= Data =

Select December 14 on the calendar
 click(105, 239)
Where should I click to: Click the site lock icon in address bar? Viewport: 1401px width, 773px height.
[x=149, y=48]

==

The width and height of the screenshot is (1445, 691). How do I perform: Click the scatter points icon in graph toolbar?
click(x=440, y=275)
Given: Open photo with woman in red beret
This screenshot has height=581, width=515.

= How to complete this task =
With the first line being the one containing "The width and" and the last line the one containing "This screenshot has height=581, width=515.", transcribe exactly the lines above that fall in that range.

= Response =
The width and height of the screenshot is (1445, 691). How do I perform: Click the scatter points icon in graph toolbar?
click(x=440, y=275)
Given: Open photo with woman in red beret
This screenshot has height=581, width=515.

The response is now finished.